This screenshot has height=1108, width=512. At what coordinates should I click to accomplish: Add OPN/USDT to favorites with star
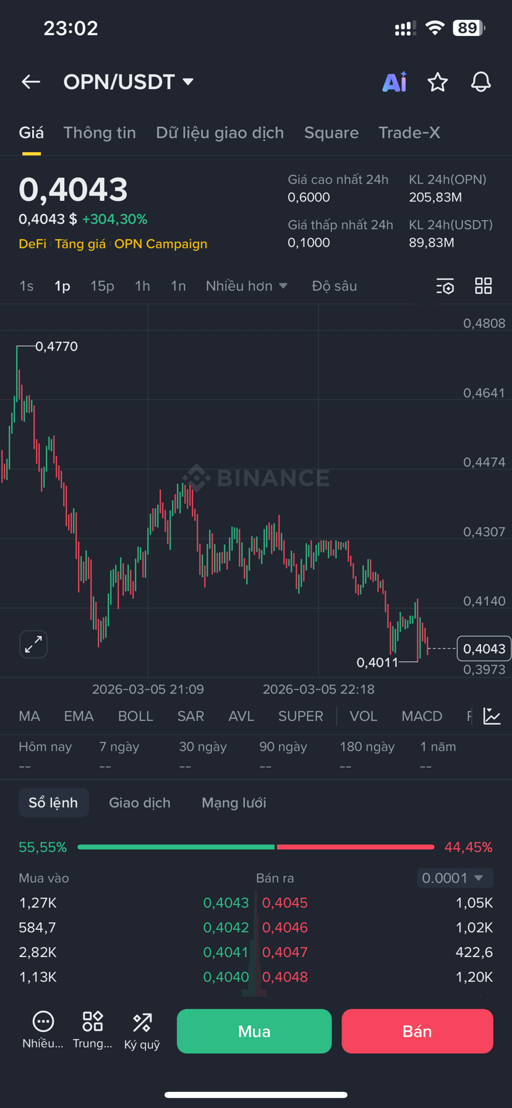[438, 82]
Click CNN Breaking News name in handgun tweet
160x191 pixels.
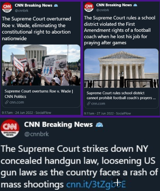[x=58, y=124]

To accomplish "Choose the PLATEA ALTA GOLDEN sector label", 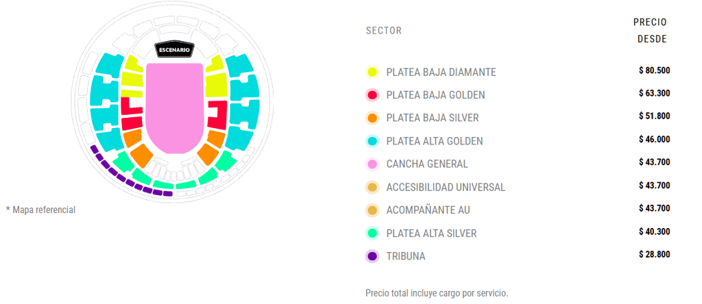I will [435, 141].
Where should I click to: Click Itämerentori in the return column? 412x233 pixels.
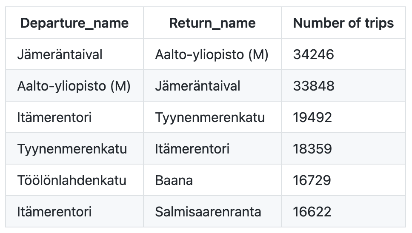tap(192, 149)
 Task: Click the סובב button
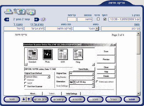(x=95, y=99)
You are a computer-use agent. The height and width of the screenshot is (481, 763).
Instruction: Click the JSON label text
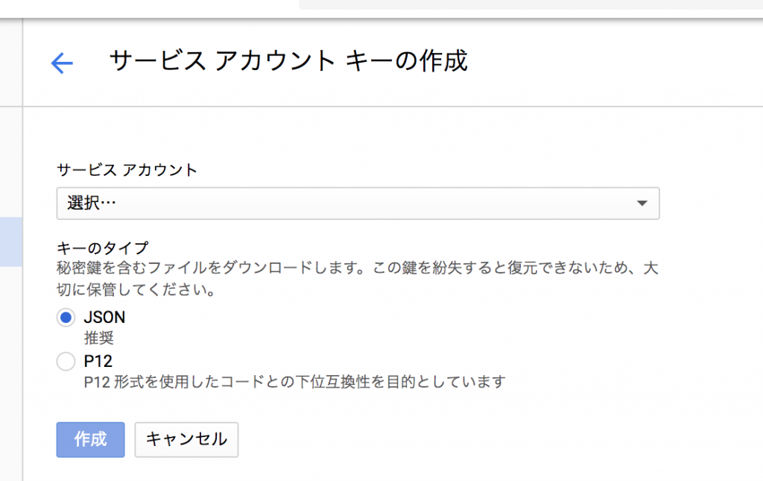point(104,317)
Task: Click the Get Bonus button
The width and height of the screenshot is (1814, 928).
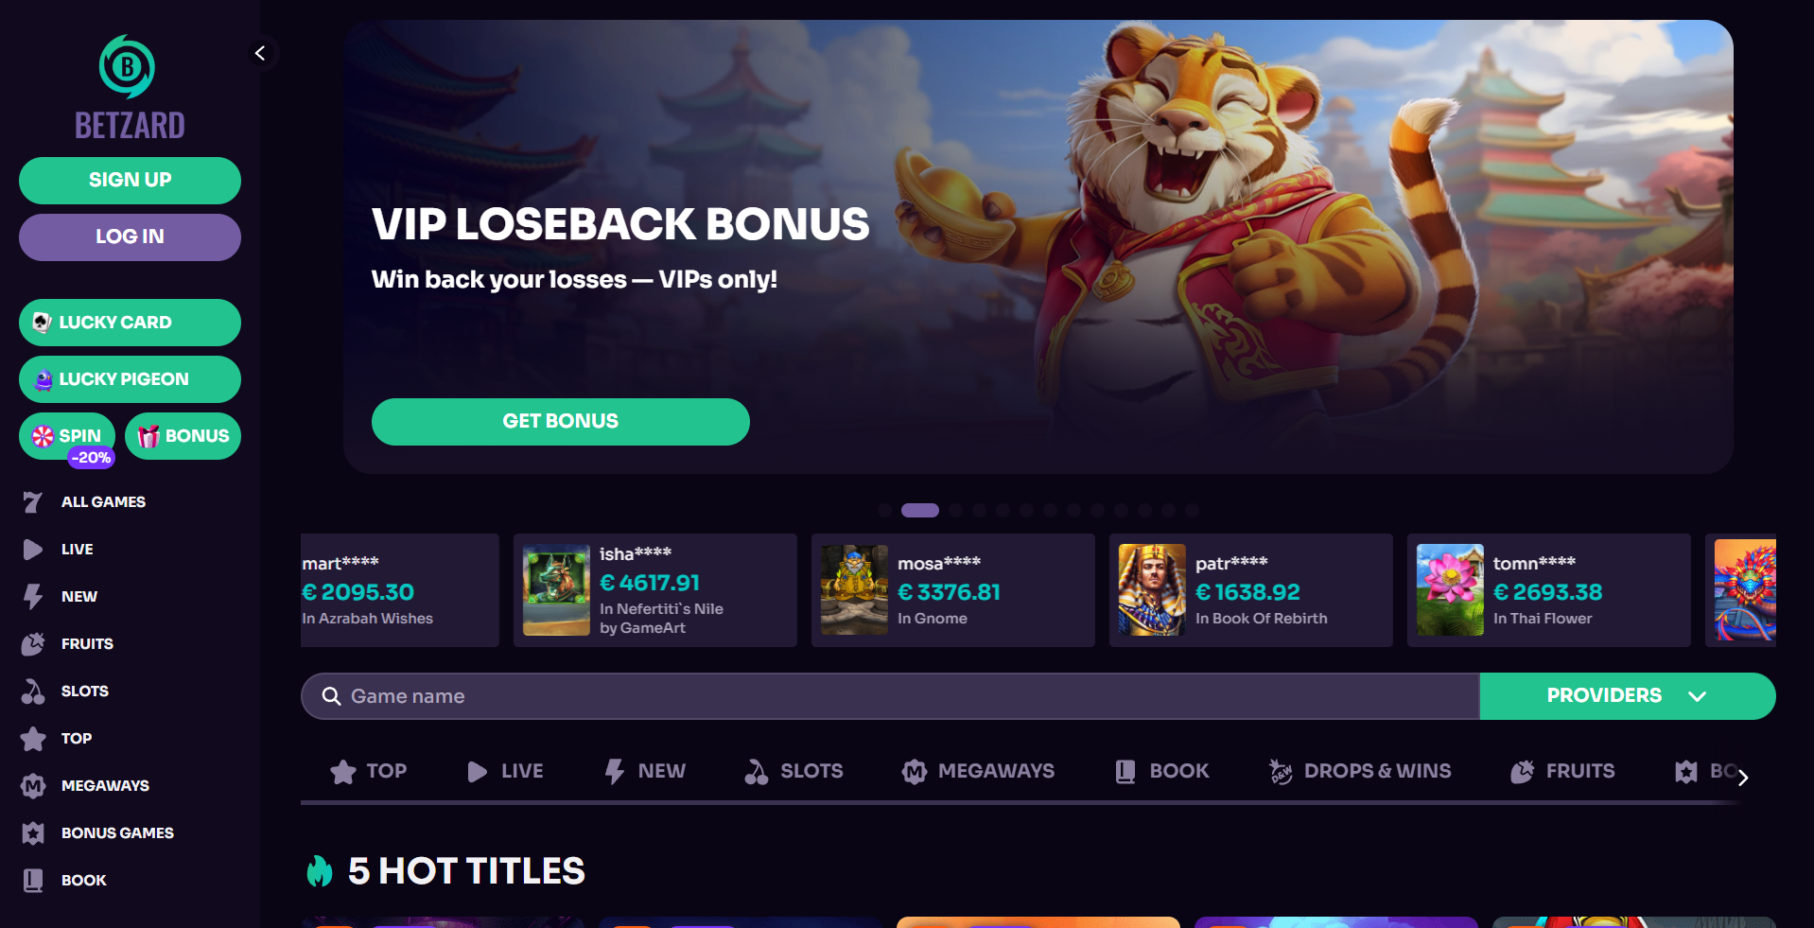Action: click(x=560, y=422)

++++++++

## [EXERCISE DIRECTIONS]
Copy exactly the lines that run from the line containing "Instruction: Click the JSON label text" to the end of the data, keeping both end lines and dropping every picture.

## [TASK RESPONSE]
Instruction: Click the JSON label text
point(104,317)
Task: Click the Get Bonus button
The width and height of the screenshot is (1814, 928).
Action: click(x=560, y=422)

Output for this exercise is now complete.